**PASSAGE TO READ:**
________________________________________

Chair: Stein-Erik Fleten, Norwegian University of Science and Technology, Norway
Technological Change: A Burden or a Chance
Verena Hagspiel (email@example.com), Pedro Jesus (firstname.lastname@example.org), Peter Kort ( email@example.com), Cláudia Nunes (firstname.lastname@example.org)
This paper considers a firm that faces a declining profit stream for its established product. The firm has the option to invest in a new technology with which it can produce an innovative product while having the option to exit as well as suspend operations at any point in time. Besides timing the firm also has to decide about the size of investment. Considering fixed capacity size, earlier work showed that higher uncertainty might accelerate investment timing. We show that introducing the capacity decision restores the standard result that higher uncertainty delays investment timing. Higher potential profitability of the innovative product market increases the incentive to invest earlier. However, we find that it does not affect the optimal investment size. Furthermore, we get the at first sight counterintuitive result that the firm invests in smaller capacity the larger the growth in the innovative product market. We also obtain that the effect of uncertainty on the exit threshold is non-monotonic when taking into account the capacity choice decision.
Keywords: Technological change, Investment analysis, Capacity choice
Investment in clean energy: a real options aproach
Cláudia Nunes (email@example.com), Hugo Pinto (firstname.lastname@example.org), Daniel Schwarz (email@example.com)

________________________________________

**TASK LIST:**
A. According to the conference listing, what does introducing the capacity decision restore?
B. Copy the part of the conference listing that begins with "Chair: Stein-Erik Fleten, Norwegian" and ends with "Cláudia Nunes (firstname.lastname@example.org)".

**DATA PROVIDED:**
________________________________________

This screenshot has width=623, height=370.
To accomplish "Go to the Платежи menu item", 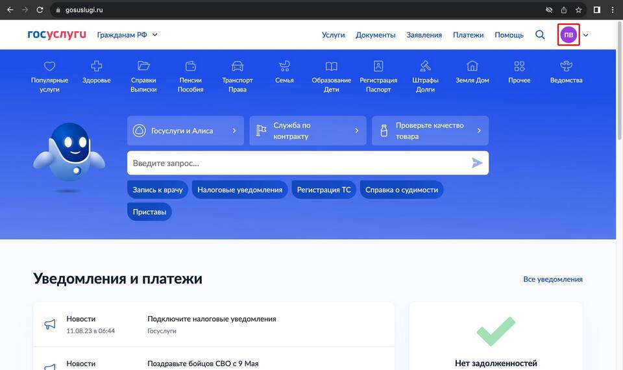I will [x=468, y=35].
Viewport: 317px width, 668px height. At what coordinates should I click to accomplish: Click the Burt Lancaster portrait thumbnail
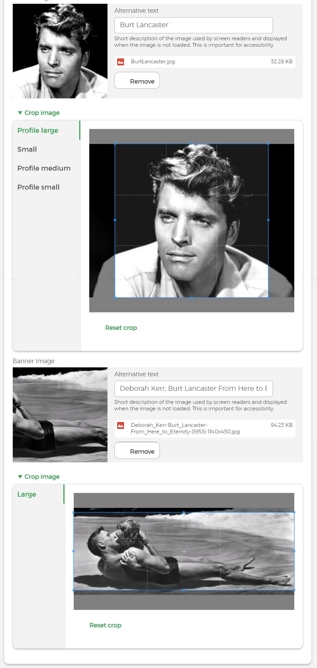tap(60, 51)
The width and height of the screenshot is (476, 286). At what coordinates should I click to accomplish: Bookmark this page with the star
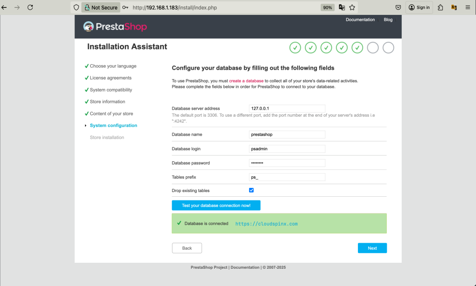pyautogui.click(x=352, y=7)
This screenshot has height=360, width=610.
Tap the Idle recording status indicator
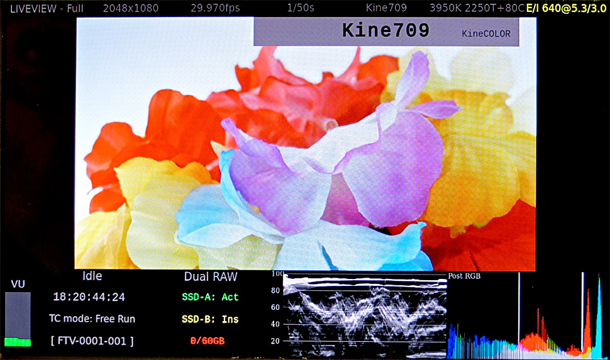click(x=92, y=276)
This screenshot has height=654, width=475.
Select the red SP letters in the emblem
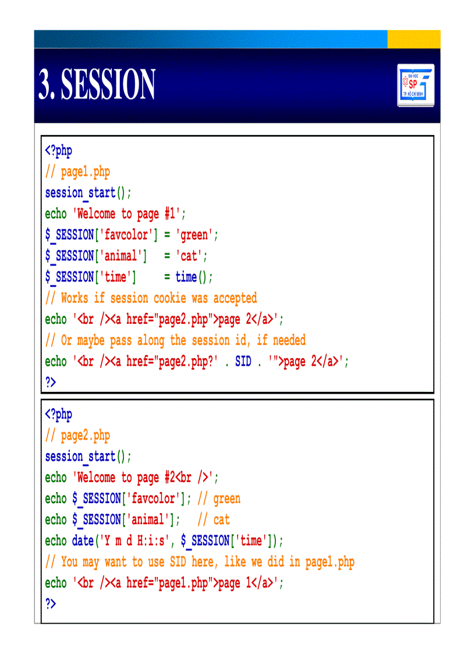[413, 84]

________________________________________

**LIST OF SOLUTIONS:**
A. It restores the standard result that higher uncertainty delays investment timing.

B.
Chair: Stein-Erik Fleten, Norwegian University of Science and Technology, Norway
Technological Change: A Burden or a Chance
Verena Hagspiel (email@example.com), Pedro Jesus (firstname.lastname@example.org), Peter Kort ( email@example.com), Cláudia Nunes (firstname.lastname@example.org)